It was alleged that the licensee did not maintain hot water temperature as required, specifically in Building B. On September 4, 2022, the Executive Director was notified by the Maintenance Director that the boiler in Building B was not functioning properly. On the same day, the Executive Director called a professional plumbing company, and they inspected the boiler the same day. The plumbing company ordered parts and returned on September 6, 2022, to replace the ignition switch. After doing so, the plumbing company discovered the boiler was still malfunctioning and needed to be replaced. On September 7, 2022, a new boiler was delivered and installed and was fully operational. On September 4, 2022, the Executive Director used the facility mass communication system to notify residents, responsible parties, and family members of the issue with the boiler in Building B. Two alternative shower rooms in Building C were made available to residents in Building B. Interviews with staff and family members corroborated that residents were made aware of the two shower rooms available in Building C while the boiler was being replaced. Interviews with residents confirmed there were no concerns regarding the availability of shower rooms and hot water during the days in question. Interviews with multiple outside sources showed they had no concerns regarding the hot water issue or lack of showers.

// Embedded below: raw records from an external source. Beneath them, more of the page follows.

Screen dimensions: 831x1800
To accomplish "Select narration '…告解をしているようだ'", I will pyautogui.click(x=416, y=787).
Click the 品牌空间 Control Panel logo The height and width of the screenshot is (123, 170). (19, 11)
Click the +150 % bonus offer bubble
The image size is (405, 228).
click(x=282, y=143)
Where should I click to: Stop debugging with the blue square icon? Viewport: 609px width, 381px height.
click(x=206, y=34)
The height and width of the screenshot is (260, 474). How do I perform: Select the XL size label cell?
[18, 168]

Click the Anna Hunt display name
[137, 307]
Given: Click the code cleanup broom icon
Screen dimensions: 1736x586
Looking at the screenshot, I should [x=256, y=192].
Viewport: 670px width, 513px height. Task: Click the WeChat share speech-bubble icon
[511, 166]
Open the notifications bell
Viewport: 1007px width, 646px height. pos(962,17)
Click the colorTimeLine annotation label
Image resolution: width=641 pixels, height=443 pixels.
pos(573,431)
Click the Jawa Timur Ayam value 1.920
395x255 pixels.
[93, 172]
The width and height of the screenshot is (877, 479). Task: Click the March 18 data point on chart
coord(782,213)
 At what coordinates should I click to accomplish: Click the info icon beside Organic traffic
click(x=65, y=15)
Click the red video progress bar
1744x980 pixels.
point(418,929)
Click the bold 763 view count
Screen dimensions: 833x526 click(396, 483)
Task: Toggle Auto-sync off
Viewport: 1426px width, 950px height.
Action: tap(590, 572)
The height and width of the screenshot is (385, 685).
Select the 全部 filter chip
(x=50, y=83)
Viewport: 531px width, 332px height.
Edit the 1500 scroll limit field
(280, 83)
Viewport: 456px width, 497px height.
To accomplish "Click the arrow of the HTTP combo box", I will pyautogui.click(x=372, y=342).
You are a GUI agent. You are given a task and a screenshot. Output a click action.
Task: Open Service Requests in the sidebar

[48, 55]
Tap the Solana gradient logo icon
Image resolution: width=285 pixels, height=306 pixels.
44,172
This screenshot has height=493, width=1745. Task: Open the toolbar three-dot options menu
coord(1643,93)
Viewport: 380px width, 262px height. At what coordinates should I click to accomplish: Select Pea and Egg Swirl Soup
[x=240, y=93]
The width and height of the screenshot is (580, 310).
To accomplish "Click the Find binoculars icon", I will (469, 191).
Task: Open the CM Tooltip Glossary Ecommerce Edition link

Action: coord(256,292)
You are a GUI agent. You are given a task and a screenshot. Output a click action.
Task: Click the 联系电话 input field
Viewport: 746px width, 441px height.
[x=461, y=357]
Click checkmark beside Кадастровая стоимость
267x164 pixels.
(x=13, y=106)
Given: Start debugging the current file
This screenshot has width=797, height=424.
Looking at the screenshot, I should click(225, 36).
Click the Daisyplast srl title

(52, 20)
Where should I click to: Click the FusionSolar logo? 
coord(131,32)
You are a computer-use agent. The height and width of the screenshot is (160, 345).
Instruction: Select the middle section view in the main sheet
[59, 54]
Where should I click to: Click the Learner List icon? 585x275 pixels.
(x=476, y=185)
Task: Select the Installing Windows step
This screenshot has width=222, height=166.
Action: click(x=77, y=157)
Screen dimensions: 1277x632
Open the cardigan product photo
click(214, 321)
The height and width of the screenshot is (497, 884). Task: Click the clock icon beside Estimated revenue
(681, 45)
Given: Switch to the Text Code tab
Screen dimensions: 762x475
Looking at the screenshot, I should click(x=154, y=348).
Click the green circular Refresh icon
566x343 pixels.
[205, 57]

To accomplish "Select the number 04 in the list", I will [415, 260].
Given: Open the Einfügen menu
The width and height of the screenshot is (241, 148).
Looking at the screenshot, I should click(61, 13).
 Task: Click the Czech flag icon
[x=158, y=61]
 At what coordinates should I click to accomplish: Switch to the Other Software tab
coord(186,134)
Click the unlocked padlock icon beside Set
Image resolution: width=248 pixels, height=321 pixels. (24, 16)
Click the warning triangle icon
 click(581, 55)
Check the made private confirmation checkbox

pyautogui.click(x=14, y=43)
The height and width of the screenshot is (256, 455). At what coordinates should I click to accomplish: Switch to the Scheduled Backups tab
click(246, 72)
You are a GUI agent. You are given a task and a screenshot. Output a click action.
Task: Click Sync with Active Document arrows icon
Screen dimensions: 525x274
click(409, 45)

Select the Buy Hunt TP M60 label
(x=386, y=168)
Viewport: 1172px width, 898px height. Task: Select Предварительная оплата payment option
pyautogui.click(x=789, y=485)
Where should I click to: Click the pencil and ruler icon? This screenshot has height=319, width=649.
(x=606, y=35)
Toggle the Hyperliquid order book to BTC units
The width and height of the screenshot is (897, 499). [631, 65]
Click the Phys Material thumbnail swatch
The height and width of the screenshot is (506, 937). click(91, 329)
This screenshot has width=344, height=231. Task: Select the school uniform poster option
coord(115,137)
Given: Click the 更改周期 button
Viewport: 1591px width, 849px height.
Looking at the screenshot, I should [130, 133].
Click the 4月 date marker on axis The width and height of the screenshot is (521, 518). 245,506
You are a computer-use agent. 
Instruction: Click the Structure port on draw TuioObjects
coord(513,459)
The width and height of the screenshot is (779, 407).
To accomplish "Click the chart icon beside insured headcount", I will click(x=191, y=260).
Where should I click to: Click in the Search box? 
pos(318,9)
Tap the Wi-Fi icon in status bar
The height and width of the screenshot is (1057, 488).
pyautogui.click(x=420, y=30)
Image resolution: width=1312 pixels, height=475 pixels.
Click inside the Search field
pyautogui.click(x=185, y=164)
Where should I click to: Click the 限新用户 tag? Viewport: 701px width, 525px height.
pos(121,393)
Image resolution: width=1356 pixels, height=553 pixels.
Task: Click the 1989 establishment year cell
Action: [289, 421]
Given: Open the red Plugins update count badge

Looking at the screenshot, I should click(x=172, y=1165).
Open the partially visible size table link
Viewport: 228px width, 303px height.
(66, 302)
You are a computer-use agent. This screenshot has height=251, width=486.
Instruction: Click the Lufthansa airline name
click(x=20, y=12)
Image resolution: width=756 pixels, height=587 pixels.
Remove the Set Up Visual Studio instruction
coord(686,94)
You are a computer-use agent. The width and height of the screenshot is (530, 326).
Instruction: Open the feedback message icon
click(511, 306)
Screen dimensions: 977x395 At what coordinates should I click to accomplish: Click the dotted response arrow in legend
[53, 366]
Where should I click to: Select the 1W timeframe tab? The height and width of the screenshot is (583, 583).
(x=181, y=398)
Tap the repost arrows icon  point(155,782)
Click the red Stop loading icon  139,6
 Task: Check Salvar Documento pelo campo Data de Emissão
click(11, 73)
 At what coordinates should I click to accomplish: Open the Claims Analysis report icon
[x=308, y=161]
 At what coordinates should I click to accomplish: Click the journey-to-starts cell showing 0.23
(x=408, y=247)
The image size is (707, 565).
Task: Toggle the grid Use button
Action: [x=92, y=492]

The Department has investigated the above allegations. Based on evidence obtained through interviews and records reviewed, the allegations are determined as unsubstantiated as the Department could not meet the preponderance of the evidence standard.
An exit interview was conducted with Executive Director, Emily Turner and a copy of this report and Licensee/Appeal Rights (LIC 9058 03/22) were provided to Executive Director, Emily Turner whose signature below confirms receipt of documents.